─── DOCUMENT SEGMENT
Behaviors recorded during observation of cockatiels and utilized to evaluate for differences between control (handling only; n = 8) and treatment (carrageenan injected; 8) cockatiels.
| Behavior category | Behavior |
|---|---|
| Resting | Perch resting |
| Floor resting | |
| Nonvigilant | |
| Locomotion | Moving along cage floor |
| Active climbing | |
| Moving along perch | |
| Maintenance | Thorough preening |
| Burst preening | |
| Focal preening | |
| Rouse | |
| Scratching | |
| Stretching | |
| Wiping beak | |
| Intake | Eating |
| Drinking | |
| Interaction with environment | Playing with/inspecting toy |
| Biting on perch | |
| Biting cage bars | |
| Interaction with food trough | |
| Engaged with nearby conspecific | |
| Limb and body posture | Upright |
| Leaning | |
| Non–weight-bearing | |
| Requiring bodily support | |
| Holding body low on cage floor | |
| Crest position (overall assessment after 10 minutes) | Erect |
| Lowered | |
| Flat | |
| Mentation (overall assessment after 10 minutes)—cockatiel must be awake to assess | Alert |
| Quiet | |
| Depressed |
Study groups and induction of inflammation
The carrageenan for this study was the lambda type formulated as a 1% lambda carrageenan solution (TCI America) using a deionized water vehicle and prepared sterilely as previously published.26 A single 50-mL batch of 1% lambda carrageenan solution was used for all injection sessions, with individual aliquots of 1.0 mL portioned and stored at −62.2 °C for 24 to 120 hours before use, depending on the predetermined study day. On each day of carrageenan injections, a single aliquot was removed from the freezer, thawed back to a liquid state over a period of approximately 10 minutes by being held in a warm hand, and then immediately drawn up into individual 30-unit (0.3 mL) U100 insulin syringes for injection (1 syringe used per cockatiel).
──────
─── RECORDS PROVIDED
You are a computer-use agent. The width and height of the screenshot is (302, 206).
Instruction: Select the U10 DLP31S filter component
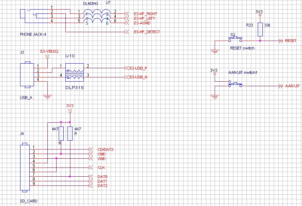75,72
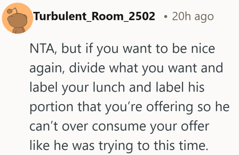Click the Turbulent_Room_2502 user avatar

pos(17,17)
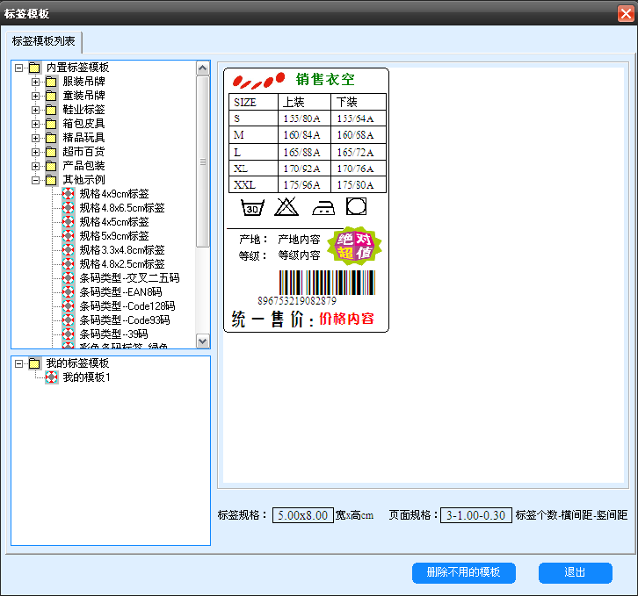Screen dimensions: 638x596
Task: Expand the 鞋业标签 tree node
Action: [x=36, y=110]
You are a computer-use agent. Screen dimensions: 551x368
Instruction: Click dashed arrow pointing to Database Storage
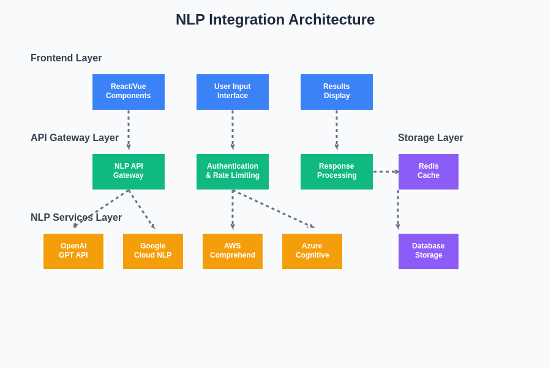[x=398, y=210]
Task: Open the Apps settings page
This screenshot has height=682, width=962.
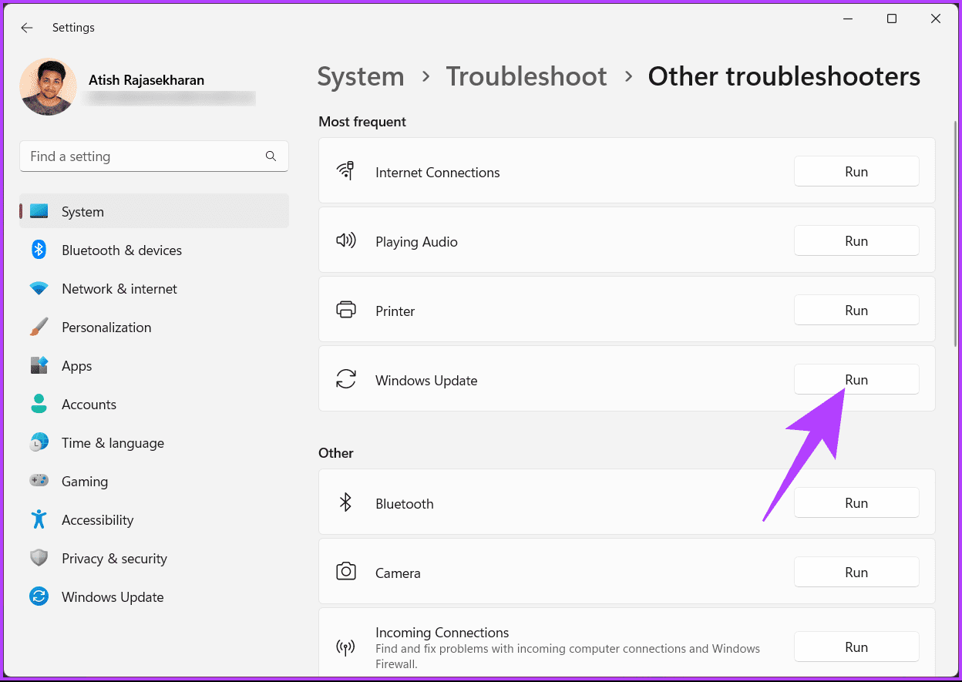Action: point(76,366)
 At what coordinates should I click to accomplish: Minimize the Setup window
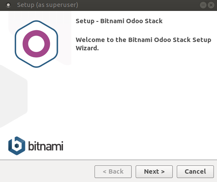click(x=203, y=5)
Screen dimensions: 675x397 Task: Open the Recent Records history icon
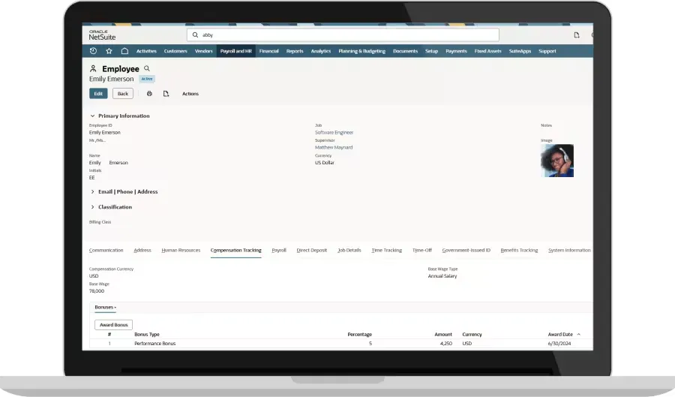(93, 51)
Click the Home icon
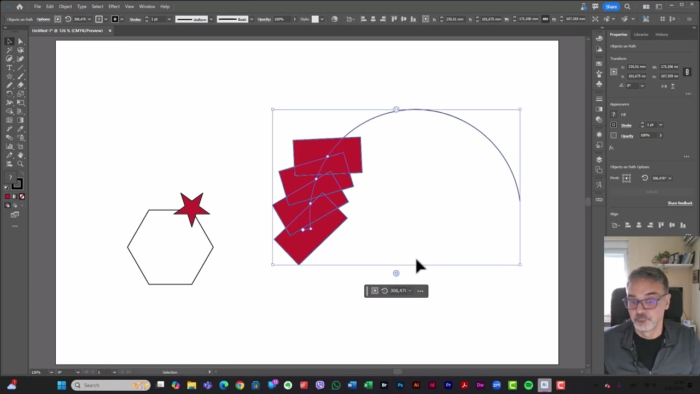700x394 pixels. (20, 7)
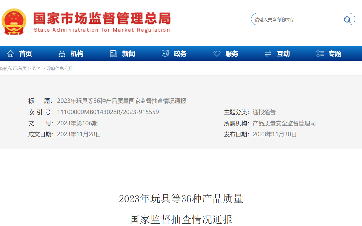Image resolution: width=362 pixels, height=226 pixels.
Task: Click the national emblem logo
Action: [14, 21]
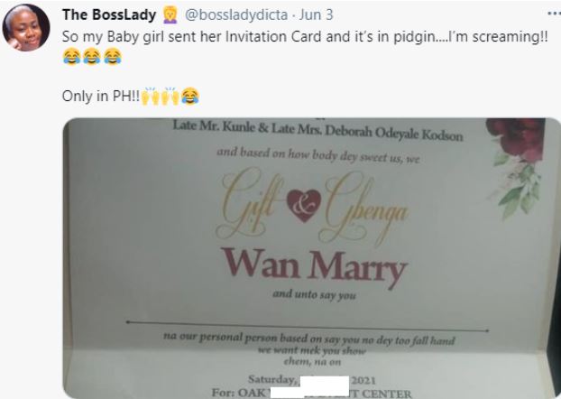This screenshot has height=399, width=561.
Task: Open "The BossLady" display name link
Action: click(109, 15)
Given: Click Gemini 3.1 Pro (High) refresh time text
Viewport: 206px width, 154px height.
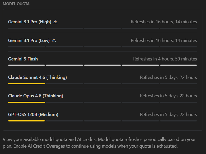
──────
> _ASSIGNMENT A_
Answer these questions about the cockatiel study text:
(i) How many cockatiels were in the control group and how many were in the treatment group?
(ii) What type of carrageenan was used, and what was the vehicle for the solution?
(iii) At what temperature were the 1.0-mL aliquots stored before use?
> _ASSIGNMENT B_
Please carry the cockatiel study text forward, starting after its last sentence.
The material has no connection to the cockatiel study text.

> _FINAL ANSWER A_
(i) Eight in the control group and eight in the treatment group.
(ii) Lambda carrageenan, formulated as a 1% solution in deionized water.
(iii) −62.2 °C.

> _FINAL ANSWER B_
Cockatiels were separated based on their location on the cage rack (4 birds on the top row, 6 birds on the middle row, and 6 birds on the bottom row). For each row, half of the cockatiels were randomly assigned to either the treatment group (carrageenan injection) or control group (handling only), with randomization additionally balanced for sex and room location. The birds were randomly allocated to the treatment or control group using a sequence from random.org. The cockatiels were manually restrained, and the left foot was handled by the individual administering treatment (0.05 mL 1% carrageenan injection, per prior cockatiel carrageenan injection protocols)17 or sham (placement of a capped needle along the plantar aspect of the footpad) procedures. The carrageenan injections were performed using a 30-unit U100 insulin syringe with a 29-gauge needle. Cockatiels were each handled for an average of 1 to 2 minutes and returned to their cage for subsequent behavioral observation. Following completion of video recordings approximately 10 hours postinjection, the treatment cockatiels received meloxicam 2 mg/kg (IM injection with Ostilox; Vet One for the first dose followed by oral administration with Metacam; Boehringer Ingelheim for all other doses,) twice daily for 7 days.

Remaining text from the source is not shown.